We cannot, however, solve the increasing salinity problems locally. We must take the water as we receive it. We must pass on the salt we receive. Salinity is an interstate problem along the entire River. As this Bill illustrates, it has become an international problem. Full use of the River means even higher salinity.

H.R. 12165 deals concretely and directly with specific sources of highly saline water. Unless Congress helps, there appears to be no way such problems can be solved in the foreseeable future. Our river has been slowly but surely increasing in salinity. This is an appropriate time to take a small step in the opposite direction.

Palo Verde Irrigation District joins with other water users in the Colorado River Basin States in support of the Colorado River Basin Salinity Control Act of 1974 (H.R. 12165) and urges its passage.

Mr. JOHNSON. Our next witness is Mr. William E. Warne, a director of the National Water Supply Improvement Association. Mr. Warne was a Department of Interior official and one of the primary movers of our State water project in California. He is now in private practice and chairman of the Legislative Committee of the National Water Supply Improvement Association. We are glad to have you here. Mr. WARNE. I am glad to be here, Mr. Chairman. I have submitted my statement, and will only give a brief summary.

Mr. JOHNSON. Your statement will appear in the record in full, you may summarize.

STATEMENT OF WILLIAM E. WARNE, NATIONAL WATER SUPPLY IMPROVEMENT ASSOCIATION

Mr. WARNE. The National Water Supply Improvement Association is a new organization to promote the use of desalination, waste water reclamation, and other water sciences to improve the quality of water supplies for a better environment.

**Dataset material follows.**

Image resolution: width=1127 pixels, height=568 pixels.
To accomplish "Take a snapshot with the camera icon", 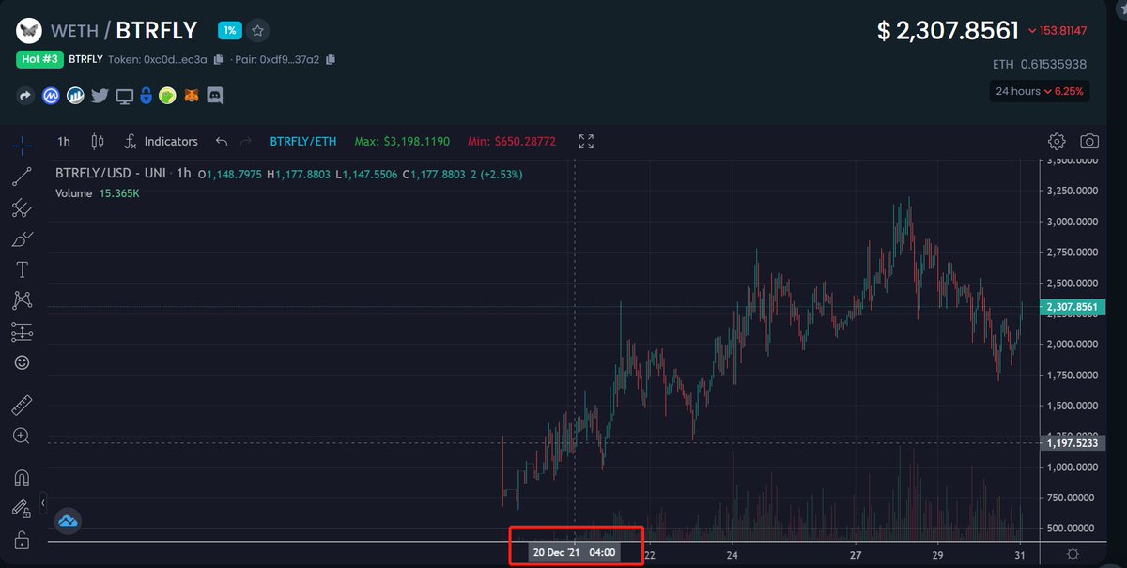I will point(1090,141).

We support the definitive solution proposed by Ambassador Brownell to the Colorado River salinity problem, as it relates to the Mexicali Valley. The proposed solution will include the construction of a 100-million-gallon-per-day desalter to freshen the effluent of the Wellton-Mohawk drain. Collateral works called for by Minute 242 of the International Boundary and Water Commission are necessary to insure the effective operation of the desalter and the conservation of replacement water in the Colorado River Basin.

Two questions remain, which Federal agency should build the desalting plant? Should the needed program for improvement of the quality of the water in the American section of the Colorado River also be a part of this authorization?

We point out that the OSW, the Bureau of Reclamation and the Geological Survey, each of which has demonstrated expertise useful in the management of the techniques and facilities needed to improve the quality and to extend the uses of the waters of the Colorado River, are all three in the Department of the Interior. The IBWC, in the State Department, has no such specific experience. Without deroga

tion of the Department of State, which is also a great Department of our Government, let me say that members of NWSIA would have greater confidence in the Interior Department in this situation because of the long and successful experience of the Interior Department in management of the Colorado River and developing the desalting technology. We hope to see OSW continue as a viable institution conducting significant programs.

What the Mexicans have gone through in the Mexicali Valley is different only in degree from the trials visited on the water users in the Imperial Valley of California and the Yuma and Gila project areas in Arizona. The Colorado River has been progressively degraded. Each year its water becomes a little poorer. At each diversion point progressing downstream the quality of the water is a little worse. These processes of progressive degradation are nonreversible; the results are cumulative. And this is true because all of the waters of the Colorado River are stored and used. Whereas once the annual floods of the river flushed out the salts that naturally entered the river's waters, now all of the water is used and all of the salts are retained in the basin. Only through extensive and planned programs of salt exclusion, water reclamation and desalination can remedies be provided throughout the basin and the quality of Colorado River water be generally improved.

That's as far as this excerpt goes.